• _AUFTRAG_:
Gib die folgenden Daten vollständig und unverändert Zeile für Zeile aus. Lass die Bilder dabei weg.
★ ★ ★
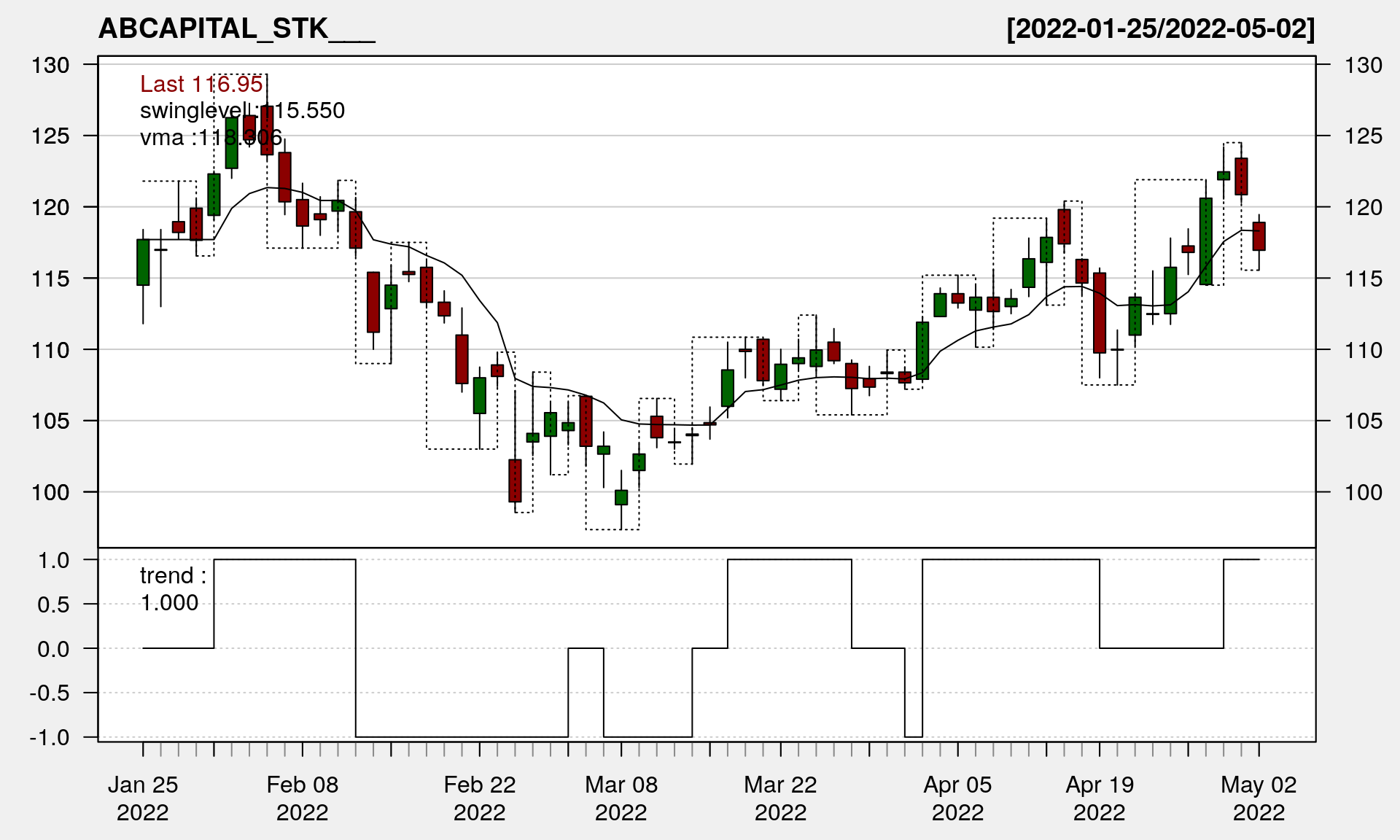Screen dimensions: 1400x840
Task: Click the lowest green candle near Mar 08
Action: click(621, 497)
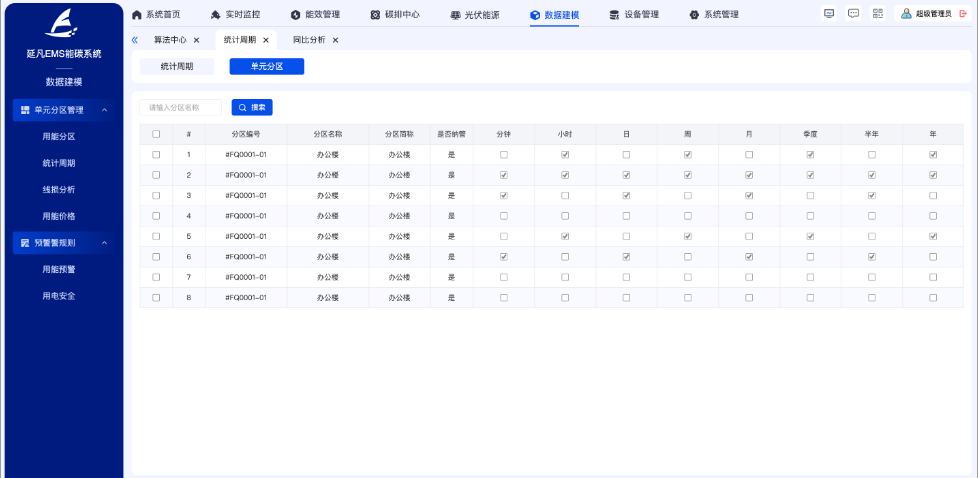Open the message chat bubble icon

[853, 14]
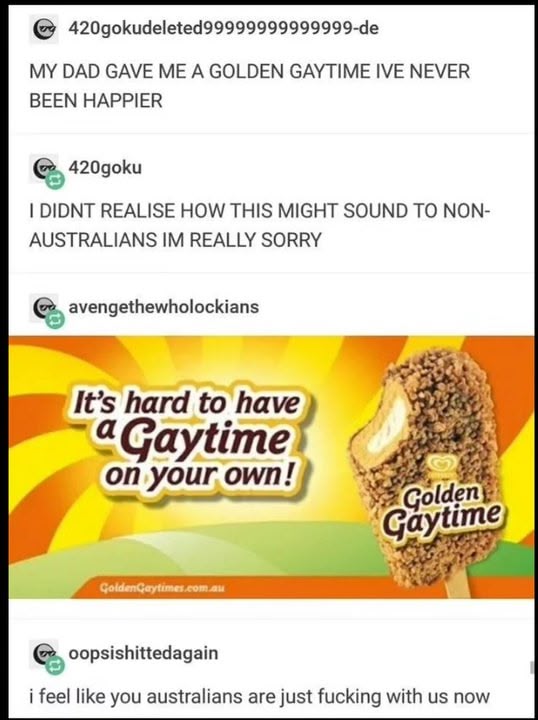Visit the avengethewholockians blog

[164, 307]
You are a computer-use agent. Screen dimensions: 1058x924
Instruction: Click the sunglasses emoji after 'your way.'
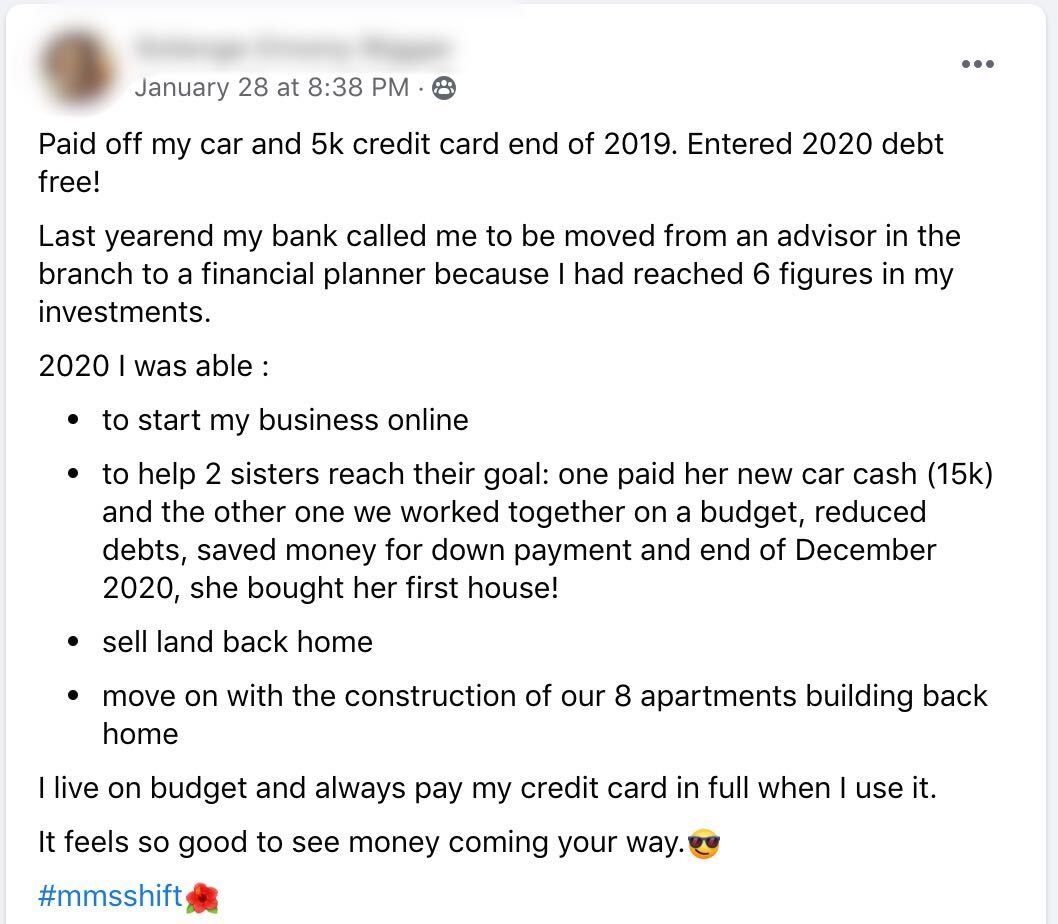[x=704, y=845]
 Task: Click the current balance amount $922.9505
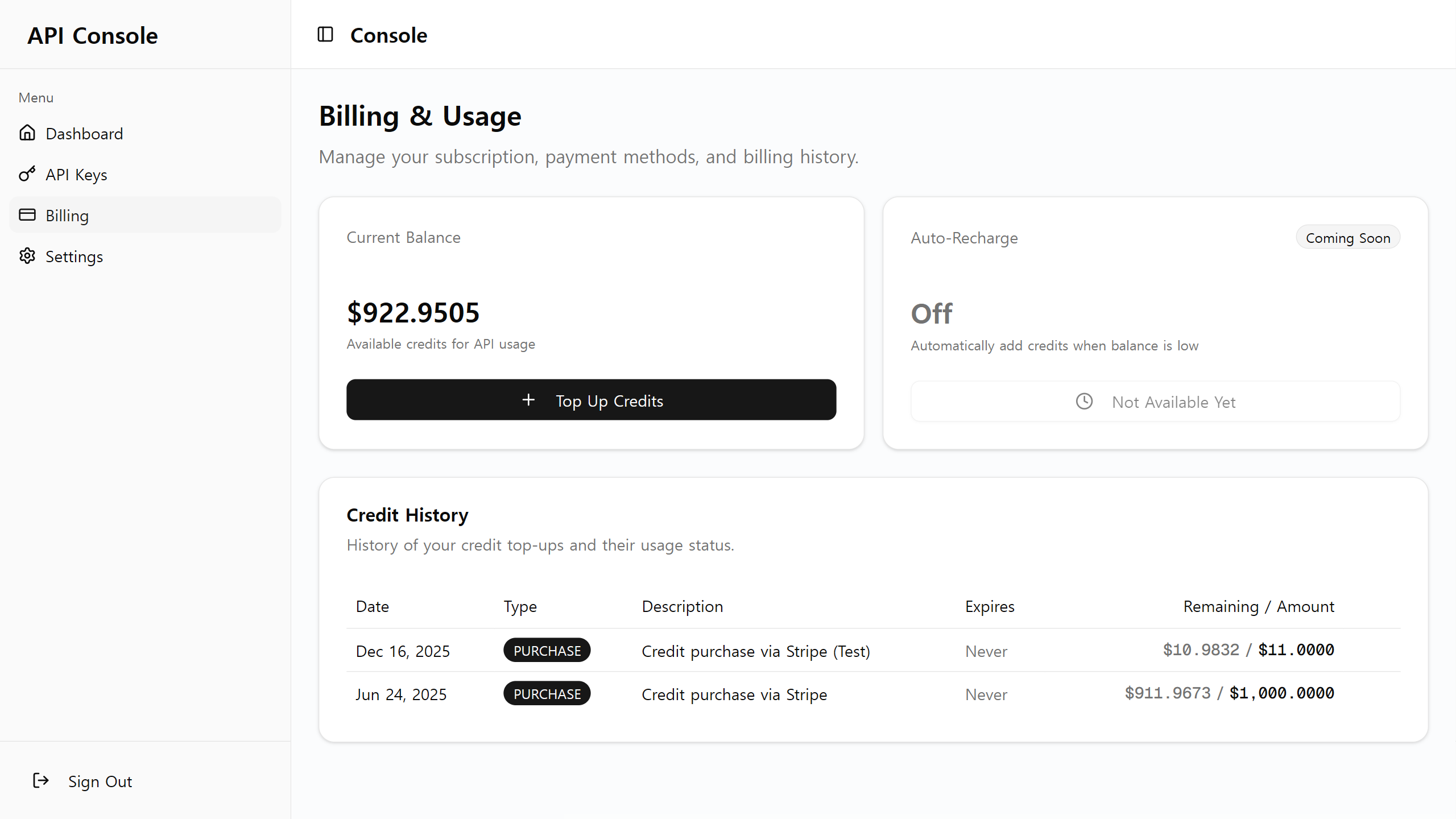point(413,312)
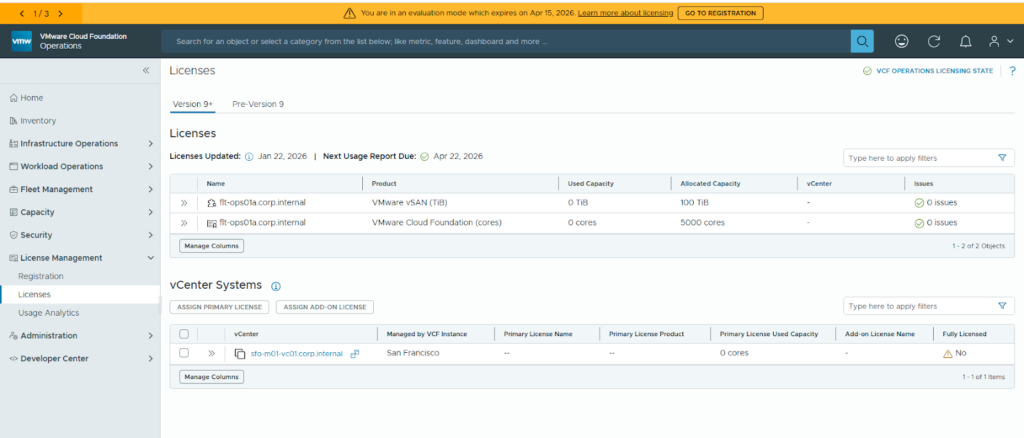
★ ★ ★
• _ANTWORT_:
Screen dimensions: 1400x840
Task: Click the lowest green candle near Mar 08
Action: click(621, 497)
Open the message chat bubble icon

[853, 14]
Visit the avengethewholockians blog

[164, 307]
You are a computer-use agent. Screen dimensions: 1058x924
Instruction: Click the sunglasses emoji after 'your way.'
[x=704, y=845]
 Task: Click the current balance amount $922.9505
point(413,312)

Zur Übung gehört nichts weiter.